[time-nuts] Low-long-term-drift clock for board levelintegration?

WB6BNQ wb6bnq at cox.net
Mon Feb 20 05:20:55 UTC 2012


Hello Bill Woodcock,

Many, many questions come to mind.  Is this a fixed network that never changes its character ?  Or by network do you mean via the internet where you have no control over path variations ?  I guess the latter based upon your comments thus far.

What is driving the requirements of your delay measurements ?  Are they realistic ?

It seems to me that to do a one-way delay measurement, the precise absolute time of transmission would be quite important.  Otherwise how would you know the start of the timing pulse ?  How would you otherwise account for variables in the path ?

Doing a few fixes for 30 minutes will, under best conditions, get you somewhere on a circumference around your location with a radius of 15 meters (50 feet).  For GPS to get a useful coordinate result with meaningful data will take longer than 30 minutes or so.  Typically, you would want to do a 48 hour “survey” of your position to try to achieve a 3 to 5 meter resolution.  However, that only gives you an idea of where the GPS antenna was
located and specifically not where the start of the path is located.  Your intended use of GPS will not help you with the time at all because once you lose the GPS signals (i.e., going back inside the building) the reported time is meaningless because the GPS internal oscillator is no where near stable enough to maintain that time properly.  This is the case for all but a few special GPS units.

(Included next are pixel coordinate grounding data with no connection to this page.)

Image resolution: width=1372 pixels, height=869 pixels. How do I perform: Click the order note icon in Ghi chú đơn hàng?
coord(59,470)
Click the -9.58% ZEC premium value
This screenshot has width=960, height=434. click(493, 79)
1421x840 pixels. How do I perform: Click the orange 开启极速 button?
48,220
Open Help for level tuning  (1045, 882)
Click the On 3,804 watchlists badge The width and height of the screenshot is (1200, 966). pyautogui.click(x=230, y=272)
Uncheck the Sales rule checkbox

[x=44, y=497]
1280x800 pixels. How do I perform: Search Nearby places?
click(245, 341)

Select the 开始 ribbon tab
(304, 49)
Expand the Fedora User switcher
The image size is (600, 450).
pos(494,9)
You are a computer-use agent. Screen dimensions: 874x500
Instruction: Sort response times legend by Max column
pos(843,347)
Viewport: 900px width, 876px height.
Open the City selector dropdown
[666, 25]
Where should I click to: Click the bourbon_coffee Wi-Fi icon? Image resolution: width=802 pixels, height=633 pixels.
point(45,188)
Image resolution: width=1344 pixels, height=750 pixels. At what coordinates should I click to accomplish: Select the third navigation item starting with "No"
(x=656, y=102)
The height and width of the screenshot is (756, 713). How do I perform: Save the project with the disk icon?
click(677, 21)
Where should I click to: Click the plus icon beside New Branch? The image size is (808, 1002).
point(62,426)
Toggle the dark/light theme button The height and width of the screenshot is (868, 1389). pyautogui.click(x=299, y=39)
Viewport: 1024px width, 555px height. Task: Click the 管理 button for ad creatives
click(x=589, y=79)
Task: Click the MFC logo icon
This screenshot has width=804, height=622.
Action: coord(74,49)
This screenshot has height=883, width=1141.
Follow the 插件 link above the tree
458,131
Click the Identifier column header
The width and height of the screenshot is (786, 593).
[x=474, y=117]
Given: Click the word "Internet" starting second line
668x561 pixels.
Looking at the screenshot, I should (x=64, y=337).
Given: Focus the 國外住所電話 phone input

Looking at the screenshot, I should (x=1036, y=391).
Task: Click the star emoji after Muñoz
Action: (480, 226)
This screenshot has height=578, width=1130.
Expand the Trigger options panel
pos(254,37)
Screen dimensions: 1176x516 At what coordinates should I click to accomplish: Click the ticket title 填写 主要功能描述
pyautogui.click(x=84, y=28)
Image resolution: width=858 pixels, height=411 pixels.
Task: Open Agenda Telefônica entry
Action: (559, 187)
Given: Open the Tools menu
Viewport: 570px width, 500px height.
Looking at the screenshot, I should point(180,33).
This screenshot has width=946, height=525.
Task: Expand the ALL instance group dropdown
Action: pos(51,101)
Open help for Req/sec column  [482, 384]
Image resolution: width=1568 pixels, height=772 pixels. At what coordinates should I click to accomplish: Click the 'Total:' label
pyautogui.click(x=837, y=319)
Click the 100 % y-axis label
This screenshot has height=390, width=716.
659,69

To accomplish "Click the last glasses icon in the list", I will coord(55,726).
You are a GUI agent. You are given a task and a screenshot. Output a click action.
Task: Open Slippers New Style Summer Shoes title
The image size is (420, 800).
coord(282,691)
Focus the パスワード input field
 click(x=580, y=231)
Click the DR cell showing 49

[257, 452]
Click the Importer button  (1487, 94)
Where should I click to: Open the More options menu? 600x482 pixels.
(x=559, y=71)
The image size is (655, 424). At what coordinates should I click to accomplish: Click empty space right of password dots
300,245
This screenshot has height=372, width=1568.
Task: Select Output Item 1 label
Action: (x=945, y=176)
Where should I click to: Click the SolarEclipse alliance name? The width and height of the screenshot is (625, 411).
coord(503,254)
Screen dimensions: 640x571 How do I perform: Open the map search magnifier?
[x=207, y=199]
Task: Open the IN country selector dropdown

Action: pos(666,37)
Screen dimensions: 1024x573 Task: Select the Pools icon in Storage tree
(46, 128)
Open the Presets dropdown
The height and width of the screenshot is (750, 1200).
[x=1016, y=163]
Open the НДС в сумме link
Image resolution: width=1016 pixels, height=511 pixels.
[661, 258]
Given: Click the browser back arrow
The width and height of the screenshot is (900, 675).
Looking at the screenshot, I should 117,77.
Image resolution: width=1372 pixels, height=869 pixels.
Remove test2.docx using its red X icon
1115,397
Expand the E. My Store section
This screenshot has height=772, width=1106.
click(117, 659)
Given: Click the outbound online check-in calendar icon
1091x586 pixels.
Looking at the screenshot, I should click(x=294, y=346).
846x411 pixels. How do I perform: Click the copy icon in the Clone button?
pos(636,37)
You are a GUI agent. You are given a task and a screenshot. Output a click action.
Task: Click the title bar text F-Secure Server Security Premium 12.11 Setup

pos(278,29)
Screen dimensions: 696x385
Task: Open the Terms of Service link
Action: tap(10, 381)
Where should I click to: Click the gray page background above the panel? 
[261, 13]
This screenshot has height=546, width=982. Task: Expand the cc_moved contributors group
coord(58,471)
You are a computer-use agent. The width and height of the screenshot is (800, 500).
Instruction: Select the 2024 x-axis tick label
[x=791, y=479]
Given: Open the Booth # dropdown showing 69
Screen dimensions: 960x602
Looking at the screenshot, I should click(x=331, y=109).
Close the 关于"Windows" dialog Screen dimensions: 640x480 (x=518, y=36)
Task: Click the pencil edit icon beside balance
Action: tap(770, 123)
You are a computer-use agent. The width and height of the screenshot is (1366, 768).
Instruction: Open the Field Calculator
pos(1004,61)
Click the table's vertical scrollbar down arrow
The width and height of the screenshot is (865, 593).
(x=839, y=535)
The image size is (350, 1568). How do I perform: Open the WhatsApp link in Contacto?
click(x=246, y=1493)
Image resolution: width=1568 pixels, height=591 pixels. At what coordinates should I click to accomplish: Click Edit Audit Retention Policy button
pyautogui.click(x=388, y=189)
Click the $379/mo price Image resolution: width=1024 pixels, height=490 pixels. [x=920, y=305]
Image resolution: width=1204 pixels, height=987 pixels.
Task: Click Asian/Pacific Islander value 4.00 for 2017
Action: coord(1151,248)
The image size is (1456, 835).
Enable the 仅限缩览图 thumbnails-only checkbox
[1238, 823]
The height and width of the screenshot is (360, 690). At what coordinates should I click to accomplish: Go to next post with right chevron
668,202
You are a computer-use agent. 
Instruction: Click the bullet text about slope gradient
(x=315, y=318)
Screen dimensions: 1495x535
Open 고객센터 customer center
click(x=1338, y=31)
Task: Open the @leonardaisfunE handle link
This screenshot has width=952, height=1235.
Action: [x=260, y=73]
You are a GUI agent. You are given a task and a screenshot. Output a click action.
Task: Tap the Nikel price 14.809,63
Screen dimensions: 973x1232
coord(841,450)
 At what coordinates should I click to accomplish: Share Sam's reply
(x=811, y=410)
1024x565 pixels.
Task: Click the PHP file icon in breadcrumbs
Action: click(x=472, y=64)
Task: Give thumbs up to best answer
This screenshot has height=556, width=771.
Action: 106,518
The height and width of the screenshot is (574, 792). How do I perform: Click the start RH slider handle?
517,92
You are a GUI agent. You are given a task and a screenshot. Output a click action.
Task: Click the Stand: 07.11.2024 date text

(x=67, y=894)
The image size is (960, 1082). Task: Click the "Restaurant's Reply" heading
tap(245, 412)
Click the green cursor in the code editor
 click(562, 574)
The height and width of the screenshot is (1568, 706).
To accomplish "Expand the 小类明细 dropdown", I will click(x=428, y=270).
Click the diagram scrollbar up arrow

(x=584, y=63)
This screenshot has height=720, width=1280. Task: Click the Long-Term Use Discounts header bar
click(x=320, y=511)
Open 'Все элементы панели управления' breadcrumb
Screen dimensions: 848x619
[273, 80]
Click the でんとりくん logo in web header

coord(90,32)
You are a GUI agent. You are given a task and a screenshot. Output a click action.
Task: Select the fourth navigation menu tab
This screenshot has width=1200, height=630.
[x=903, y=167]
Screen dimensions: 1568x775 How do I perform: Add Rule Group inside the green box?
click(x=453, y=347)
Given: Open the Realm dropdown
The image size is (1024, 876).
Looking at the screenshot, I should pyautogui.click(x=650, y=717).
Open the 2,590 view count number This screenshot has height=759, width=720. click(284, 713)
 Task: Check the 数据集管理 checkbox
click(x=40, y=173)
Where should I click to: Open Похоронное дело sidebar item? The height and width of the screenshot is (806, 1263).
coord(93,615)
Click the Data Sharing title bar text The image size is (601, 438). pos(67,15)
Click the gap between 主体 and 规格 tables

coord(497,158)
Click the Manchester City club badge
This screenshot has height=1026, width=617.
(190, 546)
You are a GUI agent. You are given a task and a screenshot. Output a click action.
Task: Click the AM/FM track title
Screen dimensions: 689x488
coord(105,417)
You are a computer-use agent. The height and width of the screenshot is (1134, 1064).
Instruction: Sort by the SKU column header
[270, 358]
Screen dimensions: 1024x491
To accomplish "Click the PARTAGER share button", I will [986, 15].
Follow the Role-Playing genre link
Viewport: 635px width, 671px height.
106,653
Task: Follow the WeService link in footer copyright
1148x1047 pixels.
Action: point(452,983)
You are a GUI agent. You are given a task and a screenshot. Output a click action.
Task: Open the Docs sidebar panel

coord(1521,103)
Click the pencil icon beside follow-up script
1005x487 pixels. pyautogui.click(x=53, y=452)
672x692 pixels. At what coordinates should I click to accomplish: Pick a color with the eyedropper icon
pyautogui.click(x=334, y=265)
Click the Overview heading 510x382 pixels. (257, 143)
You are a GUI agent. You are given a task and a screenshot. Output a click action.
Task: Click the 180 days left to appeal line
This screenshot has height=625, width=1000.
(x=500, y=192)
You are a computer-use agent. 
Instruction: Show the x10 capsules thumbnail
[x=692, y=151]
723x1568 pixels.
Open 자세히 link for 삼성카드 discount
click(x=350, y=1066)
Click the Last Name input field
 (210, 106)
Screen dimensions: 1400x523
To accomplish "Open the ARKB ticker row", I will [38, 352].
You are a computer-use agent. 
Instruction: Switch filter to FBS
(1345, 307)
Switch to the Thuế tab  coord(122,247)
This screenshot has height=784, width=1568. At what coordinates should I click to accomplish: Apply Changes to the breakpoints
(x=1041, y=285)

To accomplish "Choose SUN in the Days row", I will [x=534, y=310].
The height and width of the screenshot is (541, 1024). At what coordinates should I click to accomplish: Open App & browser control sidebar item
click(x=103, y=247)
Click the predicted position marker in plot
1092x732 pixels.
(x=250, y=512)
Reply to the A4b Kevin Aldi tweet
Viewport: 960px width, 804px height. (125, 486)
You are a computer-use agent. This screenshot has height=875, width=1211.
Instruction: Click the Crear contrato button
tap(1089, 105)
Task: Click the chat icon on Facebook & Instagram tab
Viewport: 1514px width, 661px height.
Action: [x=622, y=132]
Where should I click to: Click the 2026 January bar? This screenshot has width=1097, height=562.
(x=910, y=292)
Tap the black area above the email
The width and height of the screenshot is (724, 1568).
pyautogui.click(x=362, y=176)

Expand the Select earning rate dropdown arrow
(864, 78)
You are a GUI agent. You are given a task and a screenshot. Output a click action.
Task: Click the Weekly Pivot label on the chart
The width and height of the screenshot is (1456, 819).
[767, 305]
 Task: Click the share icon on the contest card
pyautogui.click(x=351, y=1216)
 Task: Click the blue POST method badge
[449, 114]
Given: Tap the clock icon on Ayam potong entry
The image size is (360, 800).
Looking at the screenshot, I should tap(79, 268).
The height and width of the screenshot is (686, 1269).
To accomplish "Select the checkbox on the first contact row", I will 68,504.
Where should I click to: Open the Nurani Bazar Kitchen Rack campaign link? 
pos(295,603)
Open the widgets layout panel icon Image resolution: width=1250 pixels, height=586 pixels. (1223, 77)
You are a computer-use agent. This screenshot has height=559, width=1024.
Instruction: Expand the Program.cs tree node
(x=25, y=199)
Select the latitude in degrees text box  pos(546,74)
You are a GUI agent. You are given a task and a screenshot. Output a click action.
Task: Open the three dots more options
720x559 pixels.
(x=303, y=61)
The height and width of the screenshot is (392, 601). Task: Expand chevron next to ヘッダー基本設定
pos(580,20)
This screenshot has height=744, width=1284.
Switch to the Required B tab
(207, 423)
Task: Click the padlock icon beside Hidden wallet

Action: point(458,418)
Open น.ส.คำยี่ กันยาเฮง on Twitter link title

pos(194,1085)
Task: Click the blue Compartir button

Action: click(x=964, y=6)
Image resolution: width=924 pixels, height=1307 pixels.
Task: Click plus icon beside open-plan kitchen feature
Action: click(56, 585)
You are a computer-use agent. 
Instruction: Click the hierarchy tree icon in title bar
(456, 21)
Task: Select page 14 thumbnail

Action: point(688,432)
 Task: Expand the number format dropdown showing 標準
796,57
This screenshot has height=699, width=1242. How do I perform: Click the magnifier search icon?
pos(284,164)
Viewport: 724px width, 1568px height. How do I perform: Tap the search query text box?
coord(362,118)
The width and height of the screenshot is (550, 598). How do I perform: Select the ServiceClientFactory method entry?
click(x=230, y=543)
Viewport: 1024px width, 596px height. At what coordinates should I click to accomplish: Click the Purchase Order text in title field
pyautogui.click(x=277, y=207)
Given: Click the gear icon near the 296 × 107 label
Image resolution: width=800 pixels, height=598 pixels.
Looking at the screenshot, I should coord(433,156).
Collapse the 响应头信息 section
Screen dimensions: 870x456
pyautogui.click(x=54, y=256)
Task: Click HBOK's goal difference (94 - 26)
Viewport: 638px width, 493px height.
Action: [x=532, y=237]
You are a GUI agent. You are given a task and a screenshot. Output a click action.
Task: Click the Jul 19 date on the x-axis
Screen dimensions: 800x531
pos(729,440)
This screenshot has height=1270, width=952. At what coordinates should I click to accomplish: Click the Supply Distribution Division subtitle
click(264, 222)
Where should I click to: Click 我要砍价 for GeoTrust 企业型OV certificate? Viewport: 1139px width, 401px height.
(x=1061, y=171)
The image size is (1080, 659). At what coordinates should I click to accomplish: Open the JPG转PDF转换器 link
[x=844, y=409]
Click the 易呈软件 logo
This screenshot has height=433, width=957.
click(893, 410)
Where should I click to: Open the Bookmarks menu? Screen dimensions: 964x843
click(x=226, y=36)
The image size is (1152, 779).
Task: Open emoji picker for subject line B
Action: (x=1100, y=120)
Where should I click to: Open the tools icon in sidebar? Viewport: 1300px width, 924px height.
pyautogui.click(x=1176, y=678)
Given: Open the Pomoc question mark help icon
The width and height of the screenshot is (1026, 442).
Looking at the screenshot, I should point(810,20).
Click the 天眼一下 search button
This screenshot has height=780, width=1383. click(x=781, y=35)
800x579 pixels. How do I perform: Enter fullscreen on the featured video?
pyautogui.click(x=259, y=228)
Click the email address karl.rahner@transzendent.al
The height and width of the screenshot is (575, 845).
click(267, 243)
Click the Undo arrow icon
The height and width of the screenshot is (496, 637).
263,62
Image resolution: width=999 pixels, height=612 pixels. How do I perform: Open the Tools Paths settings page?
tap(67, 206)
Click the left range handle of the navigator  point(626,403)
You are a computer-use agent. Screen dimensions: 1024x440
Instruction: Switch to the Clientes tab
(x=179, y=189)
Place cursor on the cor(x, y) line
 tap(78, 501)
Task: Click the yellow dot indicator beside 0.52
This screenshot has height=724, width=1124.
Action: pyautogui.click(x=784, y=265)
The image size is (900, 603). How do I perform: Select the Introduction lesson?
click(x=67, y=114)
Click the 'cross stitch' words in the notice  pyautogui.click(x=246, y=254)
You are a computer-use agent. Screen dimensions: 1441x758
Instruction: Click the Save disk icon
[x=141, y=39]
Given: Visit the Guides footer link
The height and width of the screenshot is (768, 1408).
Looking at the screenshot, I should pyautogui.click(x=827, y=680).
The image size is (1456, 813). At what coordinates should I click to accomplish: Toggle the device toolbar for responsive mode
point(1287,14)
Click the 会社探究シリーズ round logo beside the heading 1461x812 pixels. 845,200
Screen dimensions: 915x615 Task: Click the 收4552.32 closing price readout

Trying to study SC verses AT cut crystals and other minutiae is a complete waste of your time.  Either one in its proper circuit will do the same job.  No matter which, for any decently designed ovenized oscillator, it takes 30 days to truly achieve stable thermal equalibrium and reach the best specifications, as to drift, for that particular unit.  In the mean time transporting, jarring around and warmup retrace factors will guarantee the
oscillator will not be where it was at its last long term runup.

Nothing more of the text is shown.